Les autorités libyennes ont affirmé dimanche ne pas avoir été informées par Washington de son intention de capturer à Tripoli un leader présumé d'Al-Qaïda, un raid qui les met dans l'embarras et pourrait leur attirer les foudres des extrémistes.

Le Pentagone a annoncé la capture samedi d'Abou Anas al-Libi, de son vrai nom Nazih Abdel Hamed al-Raghie, lors d»une «opération américaine de contre-terrorisme» à Tripoli.

Le Libyen est traqué depuis plus de treize ans par les États-Unis qui l'accusent d'implication dans les attentats de 1998 contre leurs ambassades en Tanzanie et au Kenya.

Dans un communiqué, le gouvernement libyen a affirmé «suivre les informations sur l'enlèvement d'un des citoyens libyens recherché par les autorités des États-Unis (...)». «Dès qu'il a entendu l'information, (il) a contacté les autorités américaines pour leur demander des explications à ce sujet», selon le texte.

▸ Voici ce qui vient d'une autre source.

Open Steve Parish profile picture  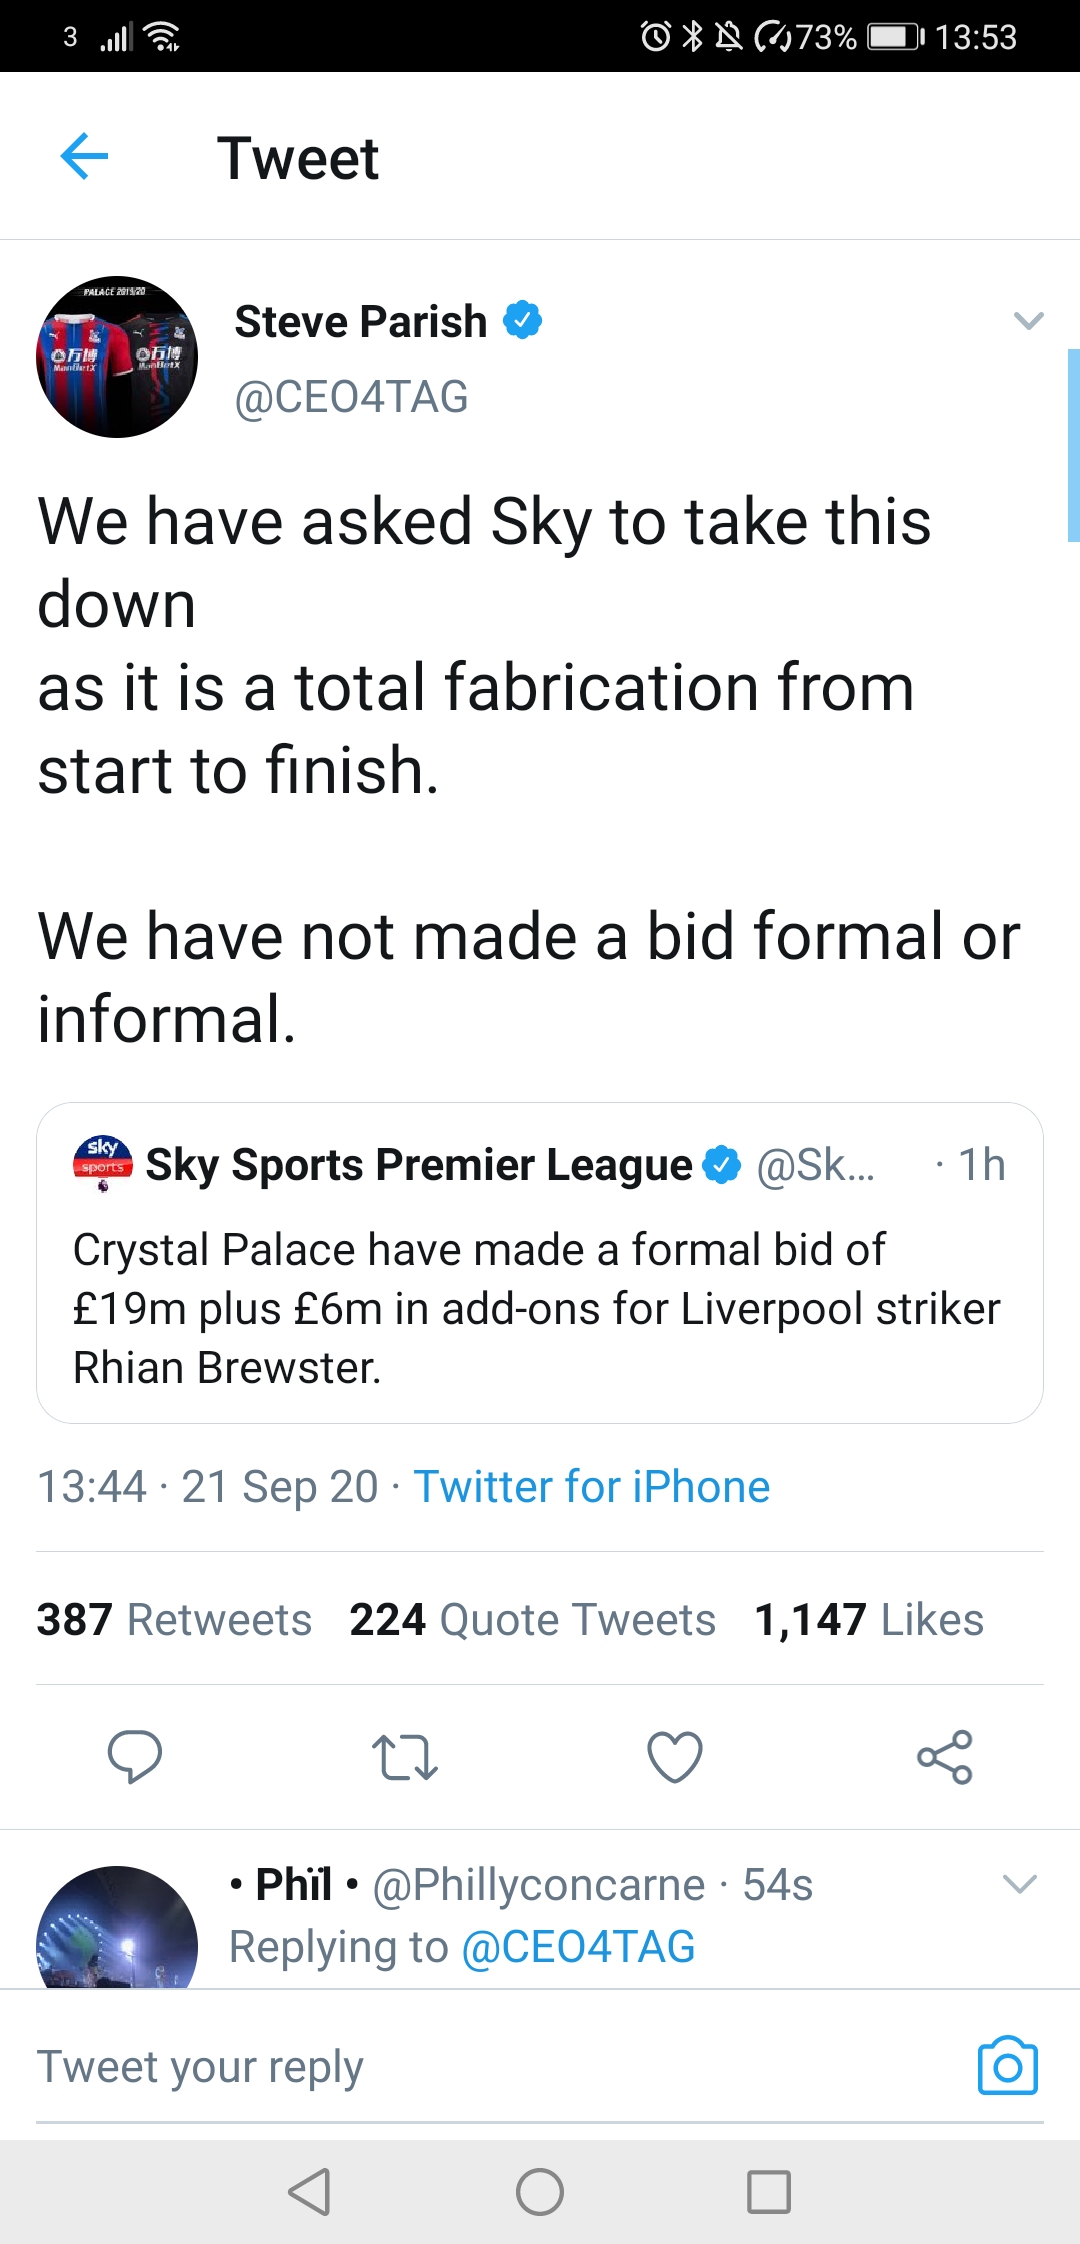click(x=117, y=357)
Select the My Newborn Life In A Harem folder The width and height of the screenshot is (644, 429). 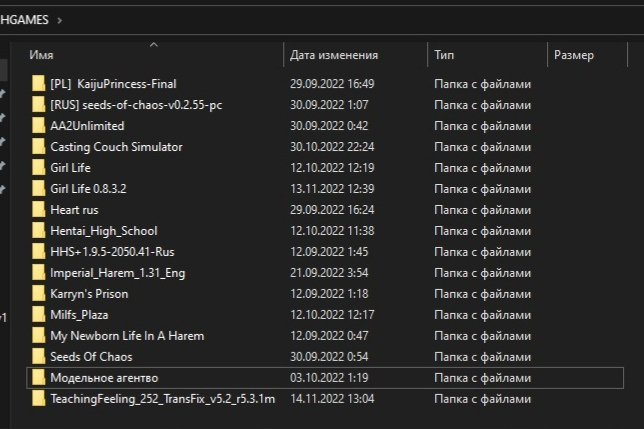127,336
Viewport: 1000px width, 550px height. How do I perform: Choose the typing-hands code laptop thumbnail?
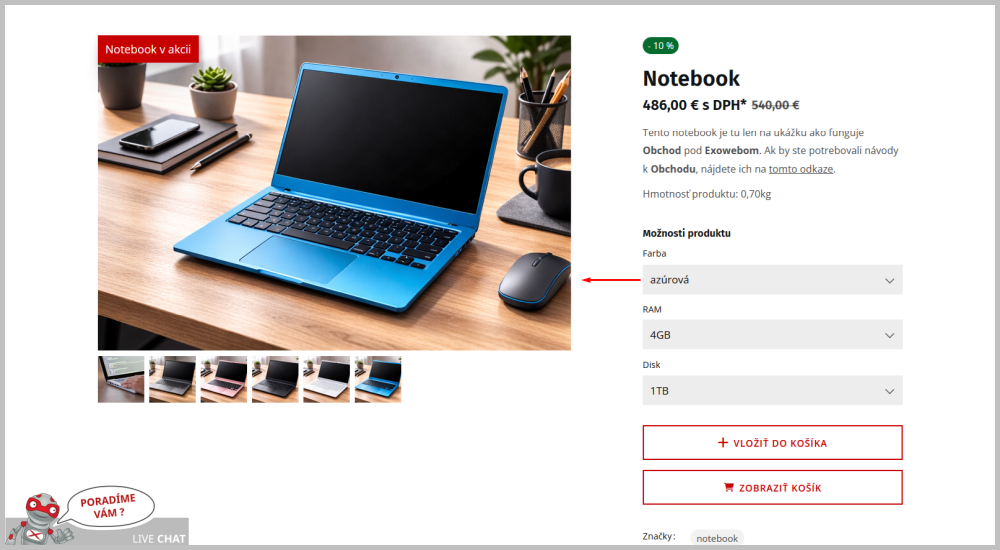[x=120, y=379]
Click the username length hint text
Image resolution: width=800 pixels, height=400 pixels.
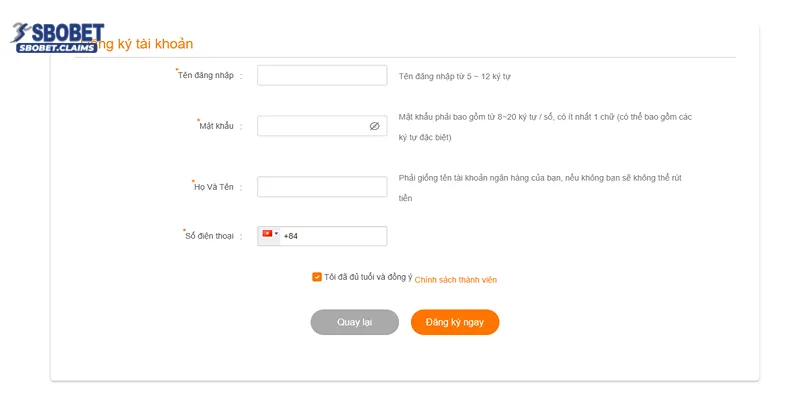point(455,76)
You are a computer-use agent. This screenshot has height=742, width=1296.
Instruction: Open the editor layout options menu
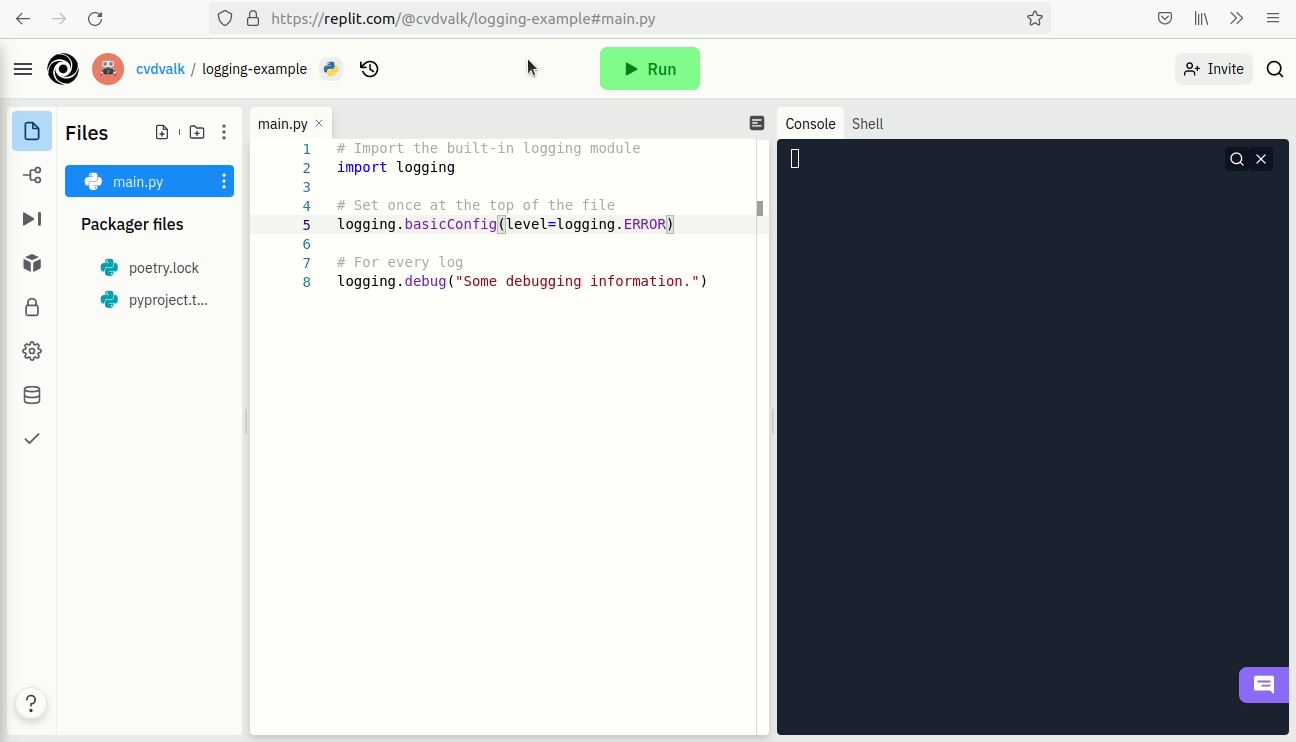tap(756, 122)
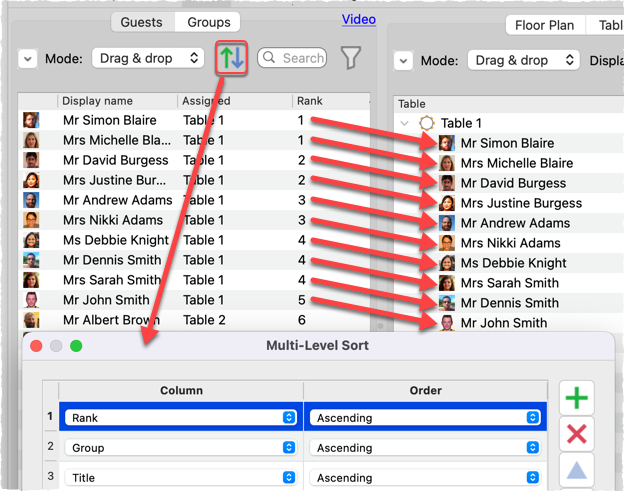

Le président de la Commission de la sécurité nationale à l'Assemblée nationale, la plus haute autorité politique en Libye, a indiqué ignorer tout du raid des forces spéciales américaines.

«Informées ou non informées, dans les deux cas, c'est une catastrophe pour les autorités et la souveraineté du pays», note l'analyste libyen Issam al-Zobeir sur sa page Facebook.

Cette opération devrait fragiliser encore plus le gouvernement de transition qui fait face à une montée de l'influence des extrémistes, en particulier dans l'est du pays en proie à l'anarchie.

Selon son fils Abdallah al-Raghie, âgé de 20 ans, Abou Anas a été «enlevé» vers 6 h 30 locales (0 h 30 à Montréal) à son retour à la maison après la prière de l'aube.

Des Libyens sont impliqués dans sa capture, a-t-il affirmé. «Ceux qui ont enlevé mon père sont des Libyens. Leur apparence est celle de Libyens et ils parlent le dialecte libyen».

Ils étaient armés de «pistolets équipés de silencieux». «Certains étaient cagoulés d'autres non», a-t-il précisé à des journalistes devant la maison familiale où son père a été capturé, dans le quartier de Nofleine à 5 km du centre de la capitale.

Selon lui, «une caméra de surveillance a filmé toute la scène. Nous avons donné l'enregistrement à des amis et proches (de son père) pour l'enquête».

Il a affirmé ne plus avoir confiance dans le gouvernement «impliqué» lui aussi, selon lui dans la capture de son père.

Nabih al-Raghie, le frère d'Abou Anas al-Libi, a dénoncé un «acte de piratage» commandité par «des forces étrangères».

Avis partagés sur le raid américain

Selon des proches, Abou Anas al-Libi, 49 ans, était revenu en Libye après le début de la révolte contre le régime de Mouammar Kadhafi en février 2011 et a pris part aux combats au côté des rebelles. Il a ensuite adopté un profil bas ne sortant de la maison que pour aller prier à la mosquée, ont-ils précisé.

Sur les réseaux sociaux, les avis sont partagés sur l'opération américaine. Certains l'approuvent et y voient l'«unique solution pour freiner la montée en puissance des groupes extrémistes» depuis la chute du régime Kadhafi en octobre 2011, vu la faiblesse de l'État.

«Finalement, un de moins. Qu'ils nettoient le pays», commente un des internautes.

D'autres, en particulier sur les pages pro-islamistes, multiplient les critiques acerbes contre le gouvernement d'Ali Zeidan, accusé d'être «un agent à la solde des Occidentaux».

Une page Facebook a été même créée, sous le nom de «États-Unis, nous sommes tous des Nazih al-Raghie» et comptait déjà près de 500 soutiens. «La capture d'Abou Anas en Libye va coûter cher à l'État. Et après, ne nous reprochez pas d'être des terroristes», écrit-on en page d'accueil.

«Tous les (services de) renseignements du monde travaillent en Libye, sauf les renseignements libyens», ironise de son côté un internaute libyen.

Depuis la chute du régime Kadhafi, le pays est en proie à une insécurité croissante avec des assassinats et des attaques ciblant des militaires et des policiers, ainsi que des diplomates et des intérêts occidentaux.

Ces attaques sont généralement attribuées aux islamistes radicaux, à l'instar de celle de septembre 2012 contre le consulat américain à Benghazi (est), dans laquelle l'ambassadeur et trois autres américains ont péri.

Les autorités de transition peinent à rétablir l'ordre, les milices armées comblant le vide laissé par un État en déliquescence.